Perella Weinberg fund gains on distressed investments
August 21, 2008 - 0:0
Perella Weinberg Partners' Xerion hedge fund posted a 24 percent gain this year by investing in distressed companies and wagering that the debt of financial- services firms would fall, according to an investors' letter.
The $837 million fund has outperformed competitors, which lost 1.6 percent on average in the first half of 2008, data compiled by Chicago-based Hedge Fund Research Inc. show. Xerion trades the debt of firms with investment-grade ratings and the shares and debt of troubled companies.There will be more chances to invest in companies going into or emerging from bankruptcy because of increasing losses at Wall Street banks and a slowing U.S. economy, wrote Daniel Arbess, 47, New York-based Xerion's founder and a Perella partner. Lending opportunities will also rise.
``We expect the present distressed-credit cycle to be deeper and longer than the preceding one in 2002,'' wrote Arbess, since companies laden with debt will have to contend with a ``moribund U.S. economy, a smaller financial system with much tighter credit underwriting standards, and a globally induced cost-price squeeze that erodes their profitability.''
In June the Xerion fund added new wagers that the debt of transportation and media companies would decline. The fund is also looking to provide financing to companies unable to get loans as Wall Street cuts back on providing debt and to investors forced to sell assets.
``The fact that we have avoided recent losses in credit and have fresh powder makes us liquidity providers to both companies unable to obtain conventional financing, and to investors looking to raise liquidity themselves by selling what they can,'' Arbess wrote in the letter. He declined to comment on the fund or its performance.
Companies with high-risk, high-yield debt are paying more to obtain financing after the price of the average actively traded loan fell to 88.34 cents on the dollar from above face value last June, according to Standard & Poor's LCD. The extra interest investors demand to own high yield, or junk, bonds, rather than Treasuries has widened to 779 basis points from 241 basis points last June, according to Merrill Lynch & Co.'s U.S. High-Yield Master II Index. A basis point equals 0.01 of a percentage point.
Joseph Perella, 66, former global head of Morgan Stanley's investment banking division, and Peter Weinberg, 51, who previously ran Goldman Sachs Group Inc.'s European business, founded Perella Weinberg in 2006. The firm bought Xerion in October to expand its asset-management business.

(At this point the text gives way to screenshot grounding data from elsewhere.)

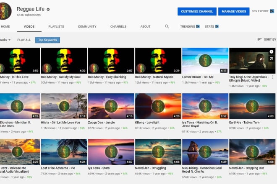Click the verified badge next to Reggae Life
This screenshot has width=277, height=184.
[x=48, y=9]
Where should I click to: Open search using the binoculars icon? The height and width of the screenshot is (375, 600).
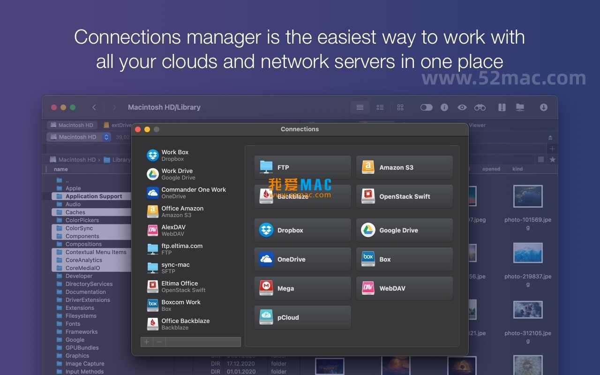(x=480, y=107)
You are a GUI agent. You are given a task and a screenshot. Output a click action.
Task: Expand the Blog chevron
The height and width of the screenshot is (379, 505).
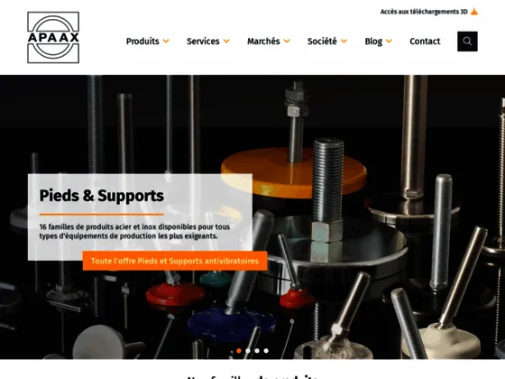(389, 42)
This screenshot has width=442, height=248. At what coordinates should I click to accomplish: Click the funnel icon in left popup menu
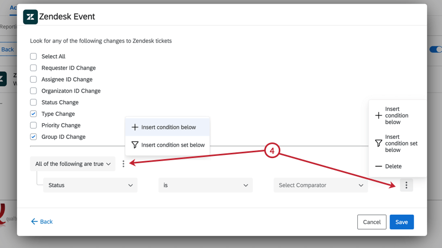pos(135,145)
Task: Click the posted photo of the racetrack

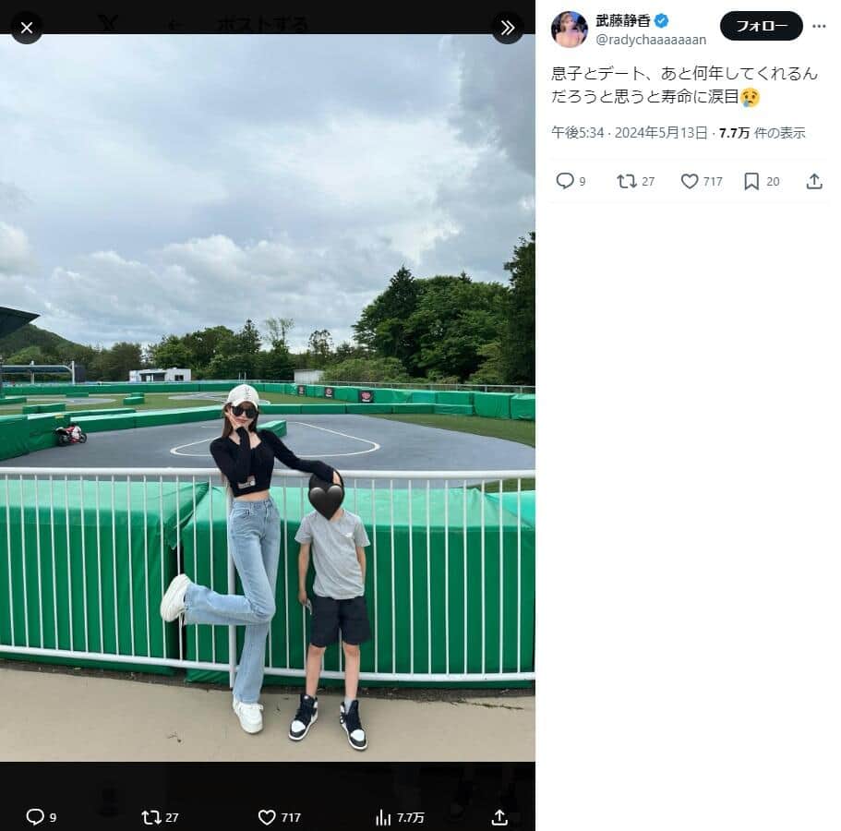Action: (x=268, y=397)
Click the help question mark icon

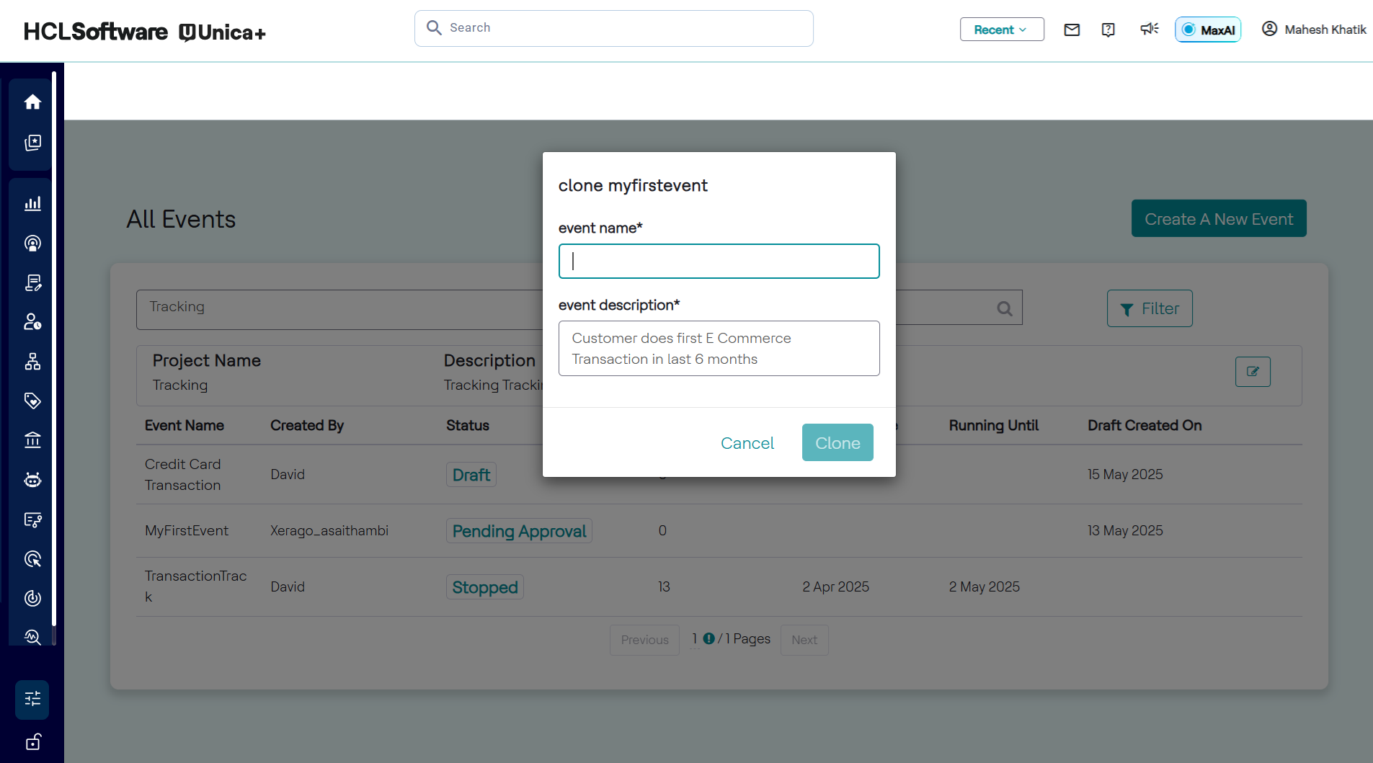(1108, 30)
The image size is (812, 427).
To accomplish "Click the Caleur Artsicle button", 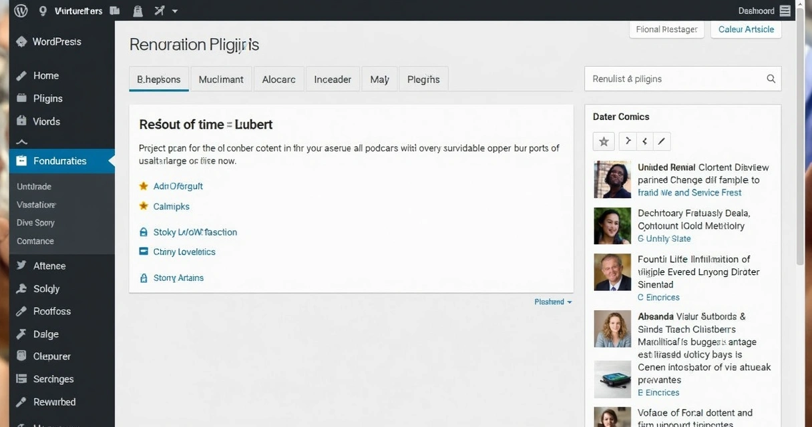I will tap(746, 29).
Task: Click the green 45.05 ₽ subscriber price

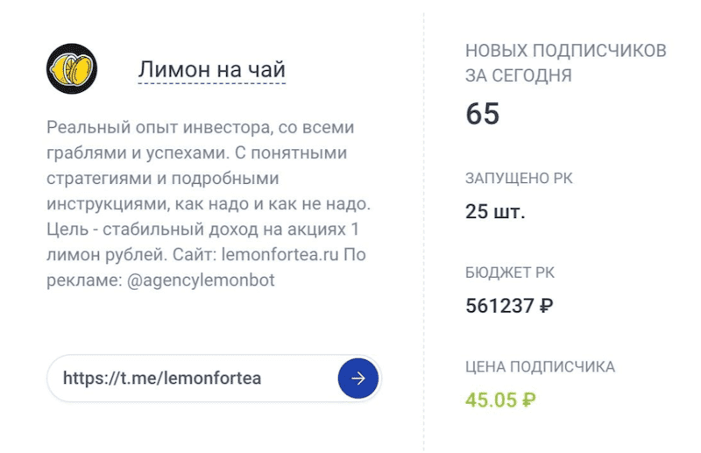Action: point(500,400)
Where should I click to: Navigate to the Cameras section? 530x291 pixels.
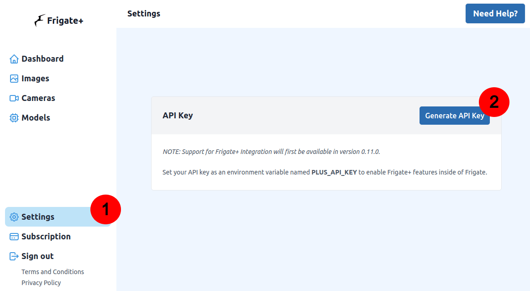(38, 98)
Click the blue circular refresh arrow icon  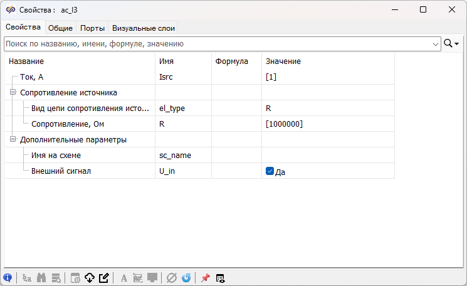[186, 278]
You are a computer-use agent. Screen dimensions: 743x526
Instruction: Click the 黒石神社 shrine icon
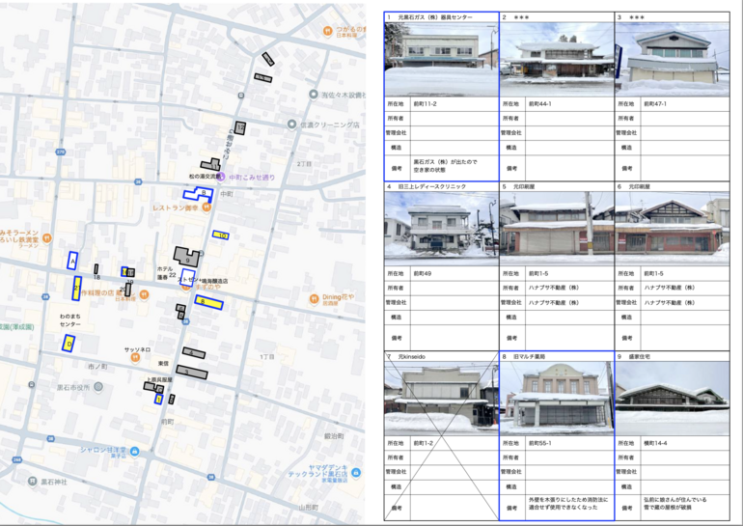(33, 481)
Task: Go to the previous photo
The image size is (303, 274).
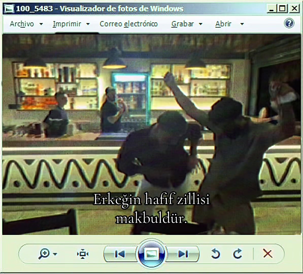Action: click(x=120, y=254)
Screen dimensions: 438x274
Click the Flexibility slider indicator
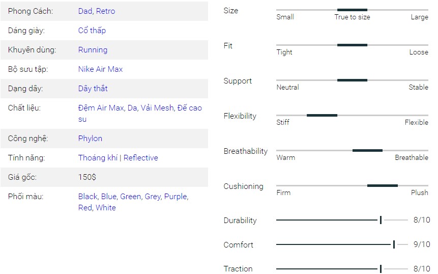pyautogui.click(x=322, y=115)
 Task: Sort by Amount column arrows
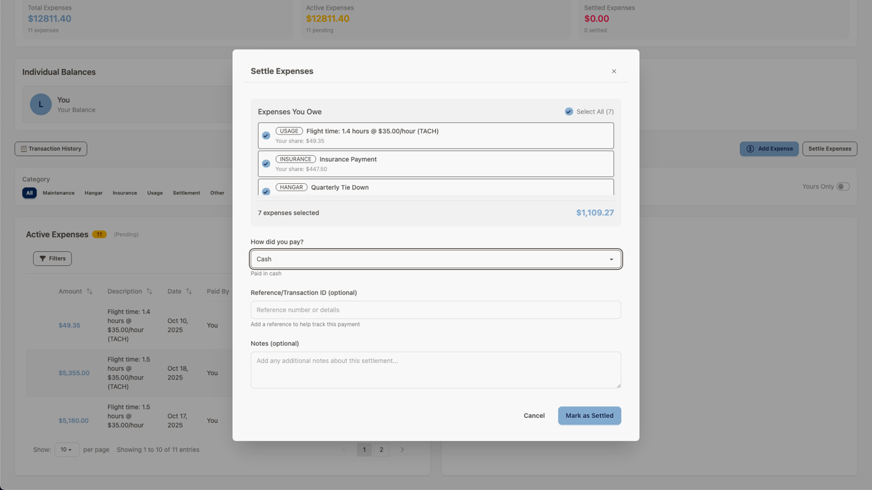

Perella was vice chairman of Morgan Stanley when he left the investment bank amid a shareholder revolt that led to the ouster of Chairman Philip Purcell. He had worked at Morgan Stanley since 1993, after leaving Wasserstein, Perella & Co., the New York- based advisory firm he founded with Bruce Wasserstein in 1988.
Peter Weinberg spent most of his career at Goldman, where he became a partner in 1992 and co-ran the investment banking business. He is the nephew of John Weinberg, who was co-senior partner of Goldman from 1976 to 1984 with John Whitehead, and sole senior partner until 1990. John Weinberg's father, Sidney Weinberg, ran the firm from 1930 to 1969.
Perella Weinberg said in October that it invested $100 million in Xerion. The fund returned 38 percent in 2007. Xerion, started in 2003 with backing from Greenwich, Connecticut-based hedge-fund firm Paloma Partners LLC, has returned 24 percent annually since inception.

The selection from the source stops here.